Back up at the top of Col des Gentianes, Mont Fort was still socked in and the visibility was getting worse lower down as we took a big traverse.  We decided to use a break in the clouds to get a short stretch of fresh turns before catching the surface lift back up and trying to make our way down the other side in what had become near 0 visibility.  Following the dayglo piste markers9,  we got low enough that we started to be able to see again.  One more lift ride up and then we rode all the way down to Verbier where there was some pretty sloppy snow towards the bottom.   We headed over to the Pub Mont Fort just before happy hour and settled in for some food and drinks.

pub Mt Fort, cheers! (photo credit: R. Kappe)

All in all, not the best day ever, but it definitely didn’t suck.

Friday April 3

Friday was looking like more questionable weather, possibly with periods of sunshine and a bit of snow overnight.  Steve and Jason having come with only their touring skis were really keen on doing some skinning rather than banging out laps all day.  I came up with the suggestion of going to Champex where we could ride some north facing trees if the snow had come that low and/or go for a tour up the Val d’Arpette.   We bought a single ride up, which seemed like a good idea from the base and was confirmed when the piste-accessed terrain10 seemed to be dust on crust.

quick break in the clouds (J. Chung, S. Waud, J. Auerbach; photo credit: R. Kappe)

Ride the piste deep into the valley.  Skins on

skins on (photo credit: S. Waud)

and here we go.

Roger (photo credit: J. Auerbach) Jason (photo credit: J. Auerbach) Stephen (photo credit: J. Auerbach)

So up the Val d’Arpette we went sticking to a very mellow line that would be safe in most conditions.   Turns out we got some sunshine as we were skinning and boy was it getting warm.

headed up valley (photo credit: J. Auerbach)

 Saw another party heading up one of the Couloirs looker’s left, but that seemed like maybe not the best idea on that day.

couloir on left, our objective straight ahead (photo credit: J. Chung)

I was going a bit too fast for those low landers 😉

only the best for these slow pokes ;-) (photo credit: J. Auerbach)

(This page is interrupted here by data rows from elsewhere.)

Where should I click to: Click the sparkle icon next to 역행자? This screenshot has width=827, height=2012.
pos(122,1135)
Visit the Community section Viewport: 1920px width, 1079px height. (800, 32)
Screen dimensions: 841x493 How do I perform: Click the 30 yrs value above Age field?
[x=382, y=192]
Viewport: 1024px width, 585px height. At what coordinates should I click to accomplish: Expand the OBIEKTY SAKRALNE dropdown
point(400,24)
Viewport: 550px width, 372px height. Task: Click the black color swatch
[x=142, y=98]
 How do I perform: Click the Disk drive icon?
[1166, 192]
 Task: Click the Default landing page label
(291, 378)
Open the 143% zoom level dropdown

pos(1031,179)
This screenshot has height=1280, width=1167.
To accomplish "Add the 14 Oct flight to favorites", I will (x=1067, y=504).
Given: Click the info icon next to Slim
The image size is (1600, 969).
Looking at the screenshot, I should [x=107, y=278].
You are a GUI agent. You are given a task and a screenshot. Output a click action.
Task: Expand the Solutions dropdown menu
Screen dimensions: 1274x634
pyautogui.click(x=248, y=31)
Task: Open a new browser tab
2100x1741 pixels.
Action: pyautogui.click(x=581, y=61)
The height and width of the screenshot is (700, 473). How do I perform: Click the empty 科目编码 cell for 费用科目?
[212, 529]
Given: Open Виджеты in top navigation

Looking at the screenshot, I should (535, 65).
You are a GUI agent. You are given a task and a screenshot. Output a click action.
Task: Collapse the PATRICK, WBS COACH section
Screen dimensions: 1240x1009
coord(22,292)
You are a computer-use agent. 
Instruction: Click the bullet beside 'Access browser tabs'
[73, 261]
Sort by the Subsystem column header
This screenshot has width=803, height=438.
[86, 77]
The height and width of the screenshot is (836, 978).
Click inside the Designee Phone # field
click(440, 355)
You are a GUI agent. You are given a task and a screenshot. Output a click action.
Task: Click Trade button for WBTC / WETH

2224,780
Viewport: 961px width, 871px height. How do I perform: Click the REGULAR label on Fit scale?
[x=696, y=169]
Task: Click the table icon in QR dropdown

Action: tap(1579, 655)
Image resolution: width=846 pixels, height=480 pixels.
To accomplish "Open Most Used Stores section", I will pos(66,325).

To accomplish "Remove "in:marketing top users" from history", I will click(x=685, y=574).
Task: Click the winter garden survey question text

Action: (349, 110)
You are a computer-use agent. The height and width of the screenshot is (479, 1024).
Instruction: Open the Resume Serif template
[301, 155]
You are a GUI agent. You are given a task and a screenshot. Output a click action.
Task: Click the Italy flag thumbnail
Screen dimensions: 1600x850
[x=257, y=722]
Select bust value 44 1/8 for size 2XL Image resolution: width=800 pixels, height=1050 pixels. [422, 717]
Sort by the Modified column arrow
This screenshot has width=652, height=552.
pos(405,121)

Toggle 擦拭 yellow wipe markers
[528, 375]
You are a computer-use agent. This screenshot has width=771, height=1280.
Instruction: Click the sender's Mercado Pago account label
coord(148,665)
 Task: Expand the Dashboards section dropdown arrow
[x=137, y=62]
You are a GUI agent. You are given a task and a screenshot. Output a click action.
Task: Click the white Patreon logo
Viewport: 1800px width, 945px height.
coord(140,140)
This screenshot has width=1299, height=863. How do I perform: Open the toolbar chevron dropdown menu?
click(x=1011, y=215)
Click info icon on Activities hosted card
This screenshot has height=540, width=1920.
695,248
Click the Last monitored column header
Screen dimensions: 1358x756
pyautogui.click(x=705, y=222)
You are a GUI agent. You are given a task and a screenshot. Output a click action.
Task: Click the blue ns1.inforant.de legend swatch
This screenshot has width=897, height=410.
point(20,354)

but we eventually made it to the Col des Écandies, being careful and spreading out on the few steeper pitches towards the top.  Rest up a bit, have something to eat and drink, snap some photos

J. Chung takes a break in the Col des Écandies (photo credit: J. Auerbach)first human powered ascent of the trip... success! (photo credit: R. Kappe)

and then time to go.

Boy was the snow nice up high.  We got to make some really big, fun turns as we slowly worked our way skiers right and down the valley enjoying the nice coat of fresh snow.  Lower down things got a bit stickier and challenging, but we made it all the way deep into the valley and with a bit of skating eventually rejoined the piste and descended back to the car.   All in all a successful day that exceeded expectations.  Some of us may have gotten a bit much sun, but everyone had fun.